Here’s what you need to know…

  • Some experts say pullovers are an effective chest exercise. They’re right
  • Some experts say pullovers are an effective back exercise. They’re also right.
  • Pullovers aren’t for everyone, especially people with shoulder issues. Check your upper body mobility before diving in.

One Exercise to Hit Many Muscles

Imagine you saw a group of guys gathered near the dumbbell rack taking turns doing an exercise you’ve never seen it before, so you ask what they’re doing.

  • In a funny, not-quite-German accent, one tells you, “I do zis every chest workout. Ze pump you get feels incredible, like being wiz a woman.”
  • The second dude, with an even funnier accent, drops a 200-pound dumbbell to the floor after finishing his set. “Yeah, buddy! Love doing these with light… weight… baby!”
  • A wide British monster whose shadow covers half the wall chimes in. “I include this in every back workout. The stretch on the lats and the peak contraction are key.”
  • The fourth lifter is super-ripped and would be a great fitness model. “I’ve been doing this for years and it really built up my serratus. It makes a huge difference in my ab poses.”
  • Last, a real old-timer sits up after a set and tells you, “This’ll stretch your ribcage and give you the kind of barrel torso Hercules would be proud of.”

And that’s the complicated, confusing, even contradictory world of the pullover.

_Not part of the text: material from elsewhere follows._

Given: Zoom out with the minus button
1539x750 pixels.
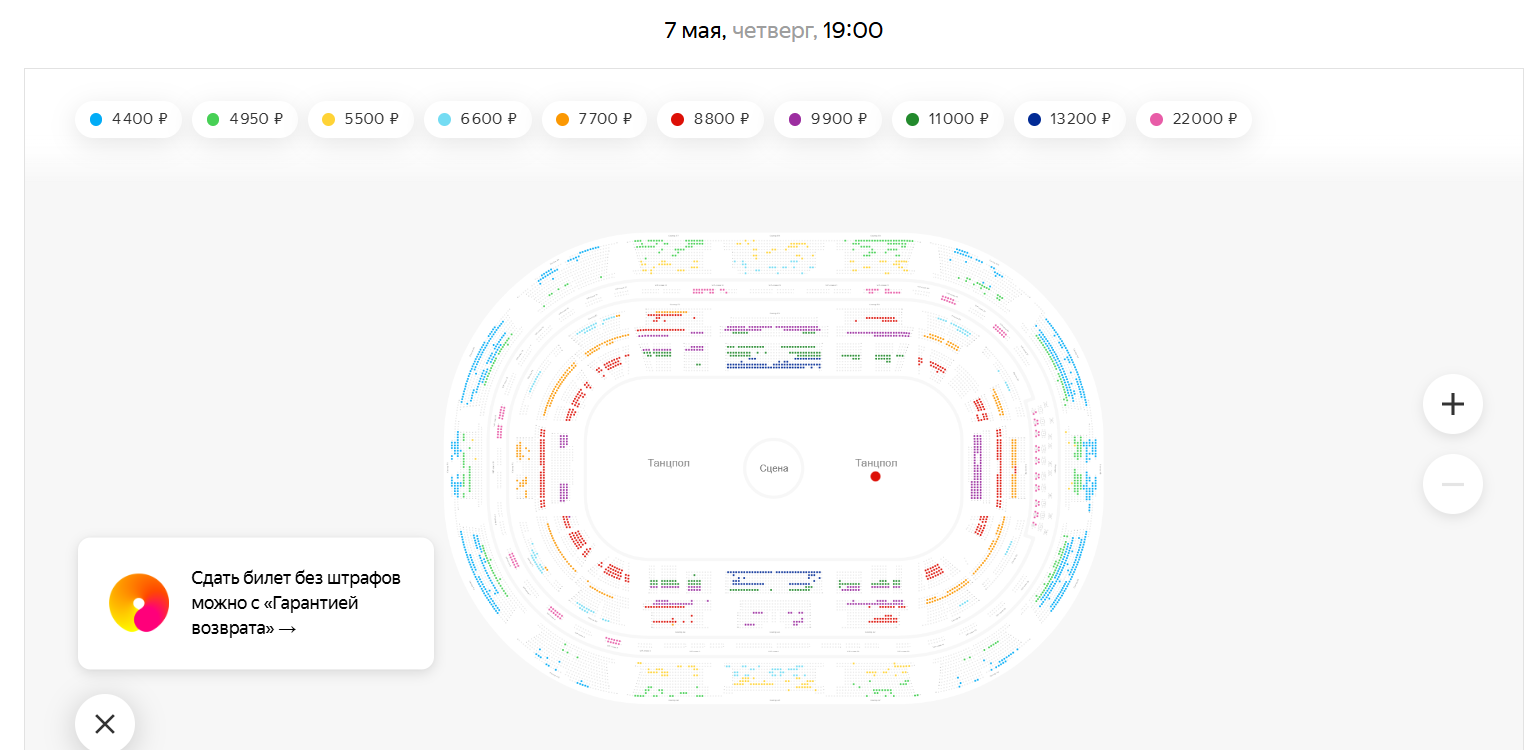Looking at the screenshot, I should coord(1452,484).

  • Place a dumbbell standing up on a flat bench.
  • Ensuring that the dumbbell stays securely placed at the top of the bench, lie perpendicular to the bench (torso across it as in forming a cross) with only your shoulders lying on the surface. Hips should be below the bench and legs bent with feet firmly on the floor. The head will be off the bench as well.
  • Grasp the dumbbell with both hands and hold it straight over your chest at arms length. Both palms should be pressing against the underside one of the sides of the dumbbell. This will be your starting position.
  • While keeping your arms straight, lower the weight slowly in an arc behind your head while breathing in until you feel a stretch on the chest.
  • At that point, bring the dumbbell back to the starting position using the arc through which the weight was lowered and exhale as you perform this movement.
  • Hold the weight on the initial position for a second and repeat the motion for the prescribed number of repetitions.
  • Always ensure that the dumbbell used for this exercise is secure. Using a dumbbell with loose plates can result in the dumbbell falling apart and falling on your face.
    If you are new to this movement, have a spotter hand you the weight instead. If not, please ensure that the dumbbell does not fall on you as you arrange your torso to perform the exercise on the bench.